The degree of confidence of utilizing described many group acoustic models and language model to extract a plurality of file voice features from described voice document and calculating each file voice feature is as described the second degree of confidence;

Each file voice feature and the voice document at its place, position and described the second degree of confidence in described voice document are associated; And

The storage related information is as index.

2. the method for claim 1 wherein saidly merges to obtain final retrieval tabulation to the tabulation of the result for retrieval after the rearrangement of each feature and comprises:

Tabulation is weighted to the result for retrieval after the described rearrangement; And

Each retrieval tabulation after the weighting is merged to obtain final retrieval tabulation.

3. the file voice feature that comprises in the method for claim 1, the retrieval that wherein is retrieved input phonetic feature and index is corresponding.

4. the method for claim 1, wherein

Described many group acoustic models and language model are corresponding at least a language.

5. the method for claim 1, wherein

Described many group acoustic models comprise mutually different vocabulary with language model.

6. the method for claim 1, wherein

Described retrieval is input as phonetic entry and/or literal input,

When described retrieval is input as literal when input, described the first degree of confidence is set to represent the value that the phonetic feature of the phonetic feature that extracts and actual input mates fully.

7. the method for claim 1, wherein said phonetic feature is acoustic feature, phoneme feature, inferior character features, word feature or voice identification result.

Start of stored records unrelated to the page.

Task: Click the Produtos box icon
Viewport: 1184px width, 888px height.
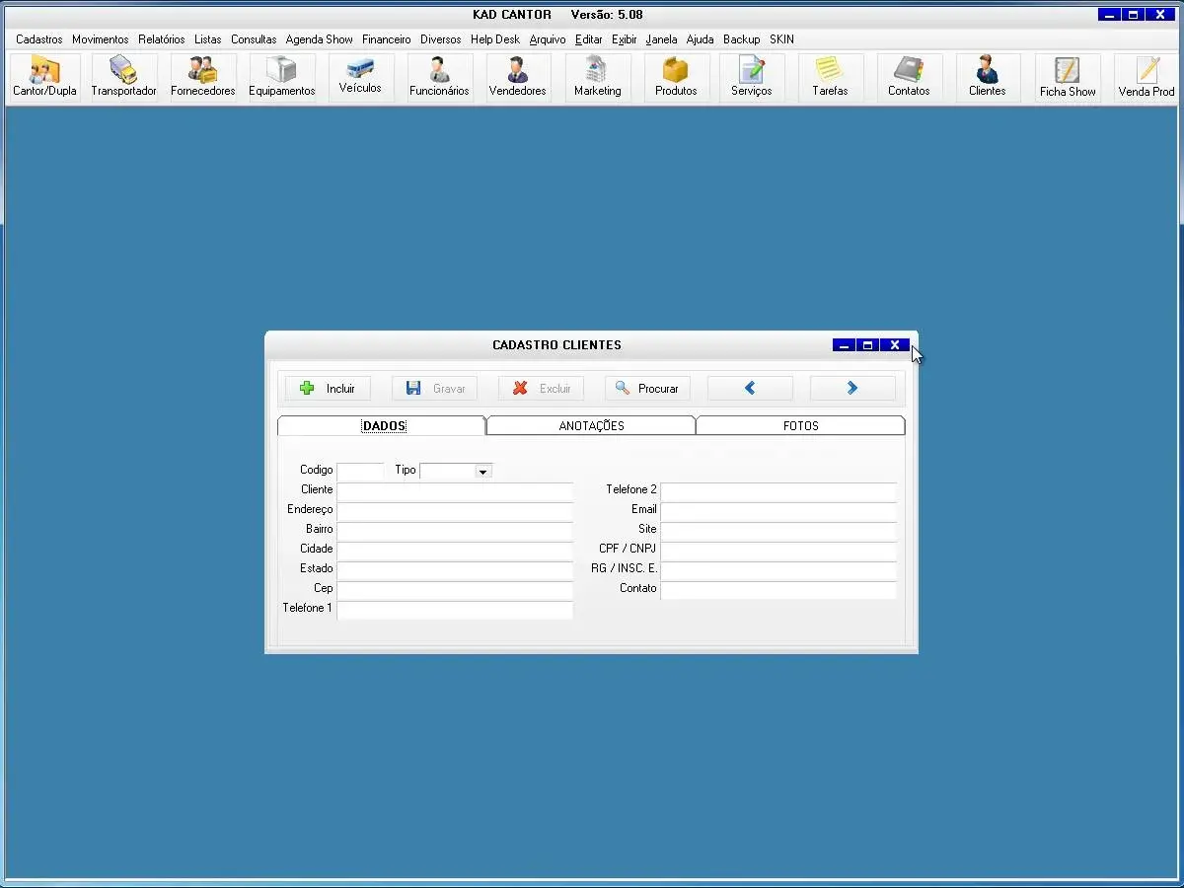Action: click(676, 77)
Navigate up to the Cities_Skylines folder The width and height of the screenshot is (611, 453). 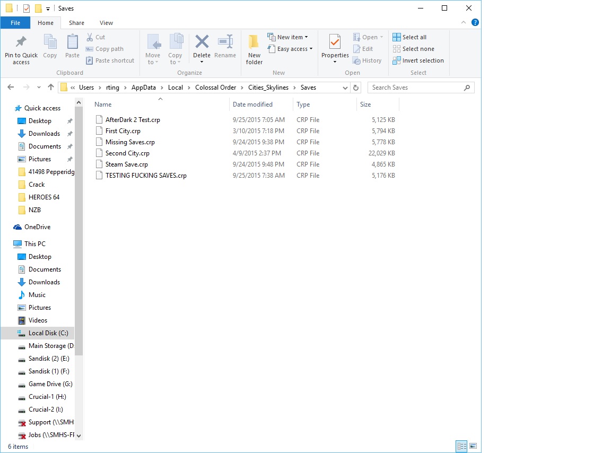coord(50,87)
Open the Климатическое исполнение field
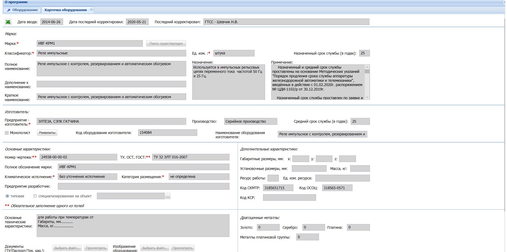This screenshot has width=507, height=252. click(x=87, y=177)
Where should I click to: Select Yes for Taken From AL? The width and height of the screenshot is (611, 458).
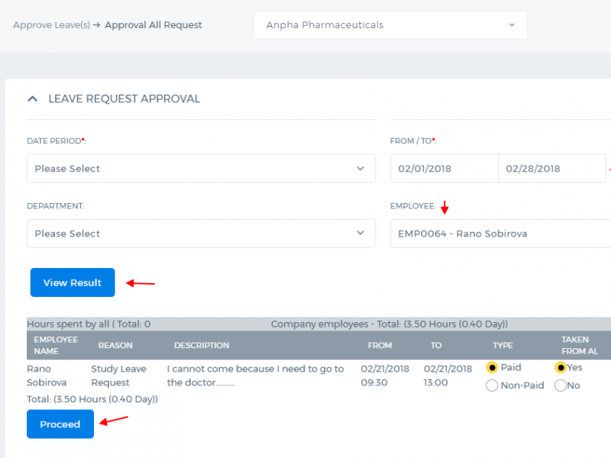pyautogui.click(x=561, y=367)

8. the system of a speech retrieval comprises:

Load module is used for receiving the retrieval input from the user, and is used for reading voice document from the voice record set;

Decoder module, be used for to utilize many group acoustic models and language model to extract a plurality of retrievals input phonetic features and obtain the first degree of confidence of each retrieval input phonetic feature from described retrieval input, and be used for utilizing degree of confidence that described many group acoustic models and language model extract a plurality of file voice features and calculate each file voice feature from described voice document as described the second degree of confidence;

Index module, be used for each file voice feature that decoder module is extracted and its place voice document, be associated in position and described second degree of confidence of described voice document, and store related information as index;

Retrieval module, the described a plurality of retrieval input phonetic features that respectively described decoder module extracted are retrieved, to obtain the second degree of confidence and the search engine score corresponding to every outcome record in the result for retrieval tabulation of each retrieval input phonetic feature and the tabulation of described result for retrieval, wherein said retrieval module utilizes the described a plurality of retrievals input phonetic features of index retrieval in the voice record set of storing in the described index module;

Module reorders, calculate according to the first degree of confidence, the second degree of confidence and the search engine score of the phonetic feature of each phonetic feature this phonetic feature every outcome record the retrieval score and carry out normalization, and according to normalized retrieval score, each result for retrieval tabulation is resequenced; And

Merge module, the tabulation of the result for retrieval after the rearrangement of each feature is merged to obtain final retrieval tabulation.